# desert tramping



## rock lobster (Mar 30, 2002)

From April 23rd till May 7th I plan on doing a desert safari. My main goal is to hike up Mt. Whitney and then take my time tramping around the desert. I will then head to Saline Valley, Death Valley, Mojave,
Joshua Tree and hike San Gorgonio and Mt. Jacinito.

I have a military truck (Pinzgauer) that I will take…BUT! I have been intrigued by a trek that a fellow did back in 96’. His name was Goran Kropp, he rode his bike from Sweden all the to Mt. Everest with no support and the rode back home after he climbed Mt. Everest. Being inspired by this feat, I would hope to ride my bike from Phoenix to Mt. Whitney and back! Or at least ride my bike from Mt. Whitney to Phoenix.
REF:  http://www.kroppaventyr.se/
REF:  http://mogsrus.com/

I had planned on taking Greyhound to Lone Pine. But the bus line no longer has any routes on 395. Does any one know of any bus service to Lone Pine or Death Valley? Or if I can ask any one on this list, is any one heading up the 395 on April 23rd via Phoenix or Southern Cal? I have been told that there is a Death Valley bus that leaves Vegas- I could not find any info though! 

Regardless on how this trip is planned out, I hope to meet some of you desert rats while I am tramping about. 

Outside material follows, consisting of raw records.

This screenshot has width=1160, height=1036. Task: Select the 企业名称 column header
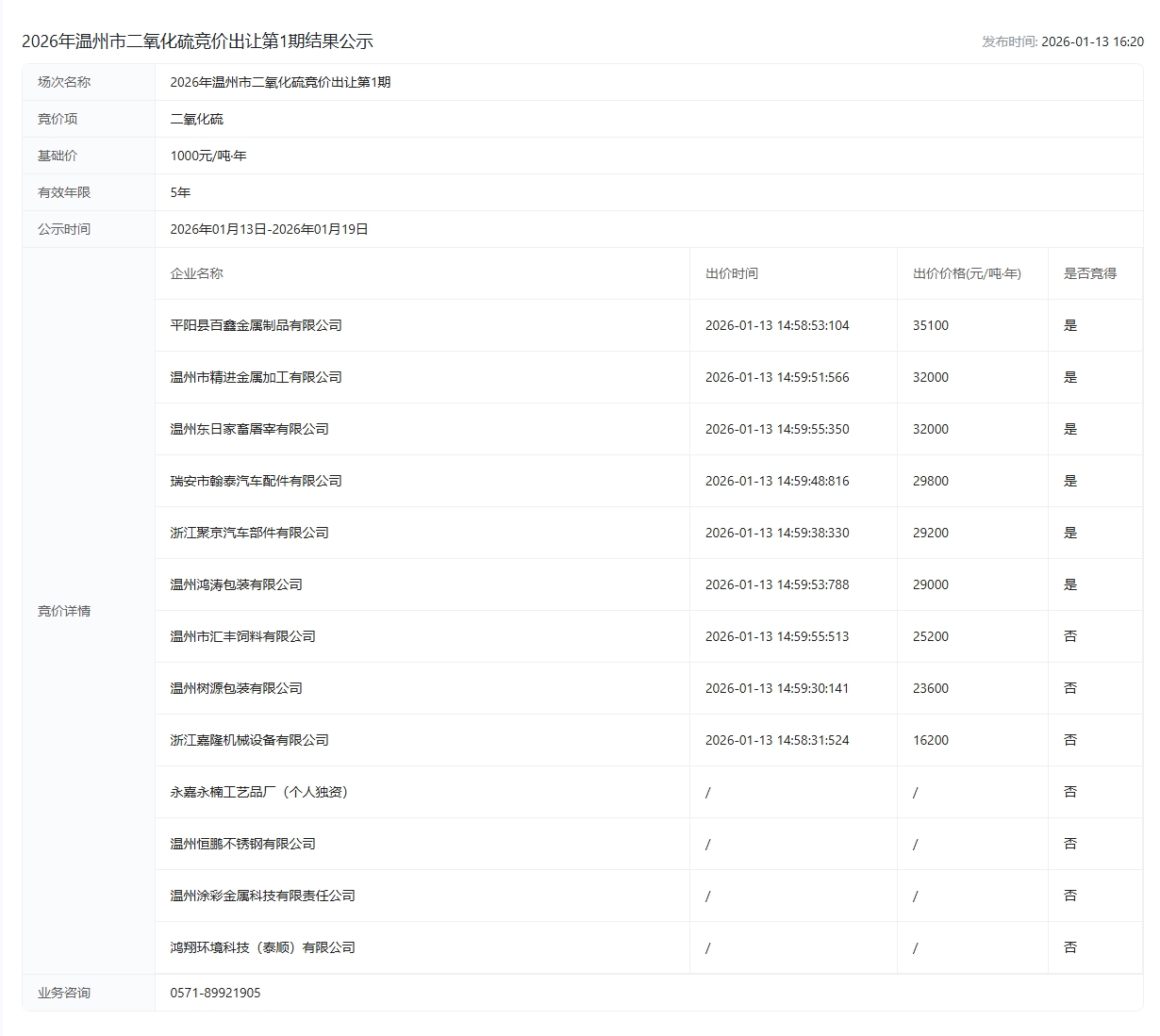(196, 273)
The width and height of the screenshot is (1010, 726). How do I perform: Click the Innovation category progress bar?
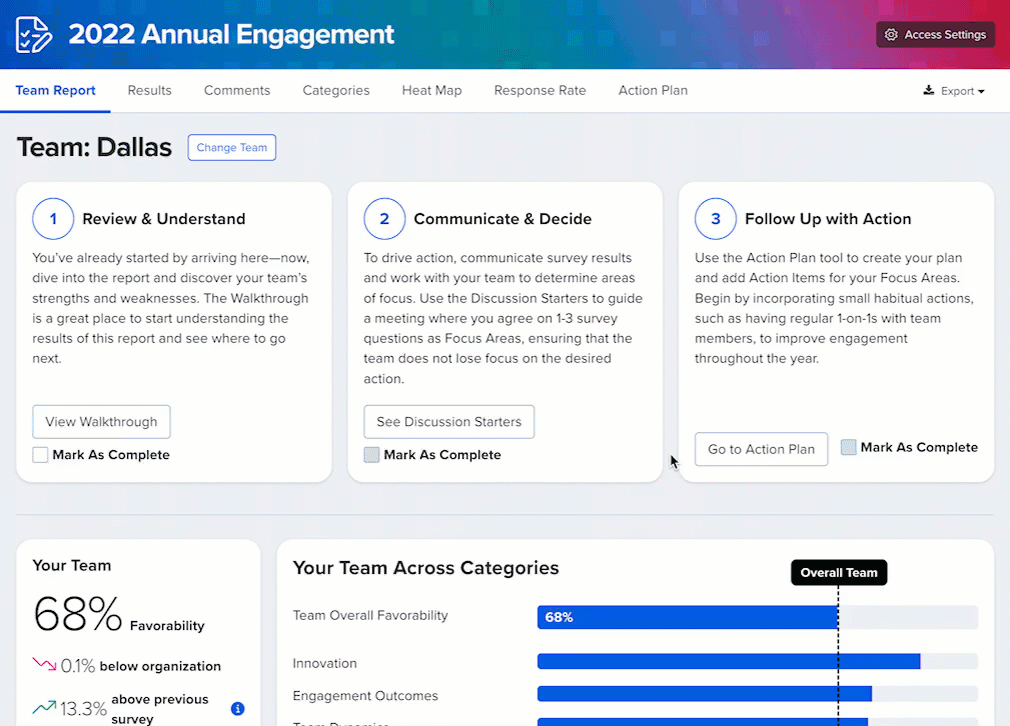(x=728, y=661)
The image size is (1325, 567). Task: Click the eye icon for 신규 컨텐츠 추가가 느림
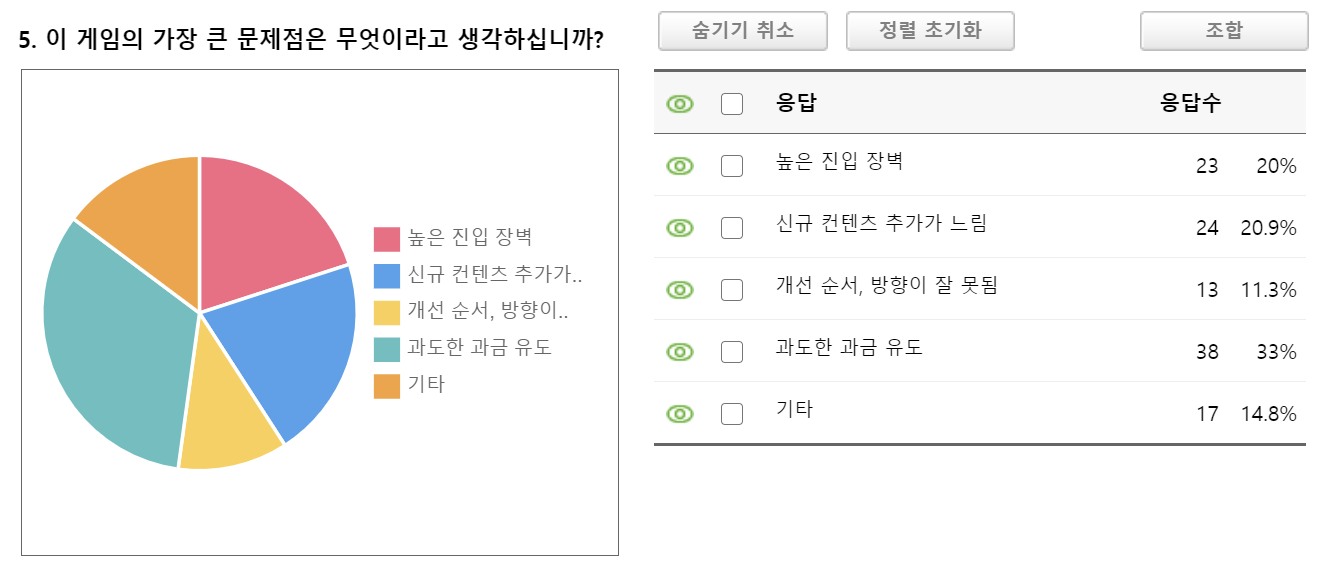click(680, 228)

Feel free to email me at pinzuki@yahoo.com

Also known as The Rock Lobster


----------



## Mike P. (Apr 2, 2002)

*Whitney & Desert trip*

Have you tried getting info through links from www.i395.com.  Also www.americasroof.com will have a ton of info on Whitney.

Regarding desert trip, one of the guys linked through either americasroof or highpointers.org (not 100% on highpointers URL) has done a few trips in Death Valley & desert area out there.  His name is Rob O'Keefe.  His site may provide you with some info.


----------



## Mike P. (Apr 4, 2002)

*Website Correction*

Checking some of my old Sierra stuff yesterday.  I think site I meant was www.395.com not www.i395.com

Sorry!


----------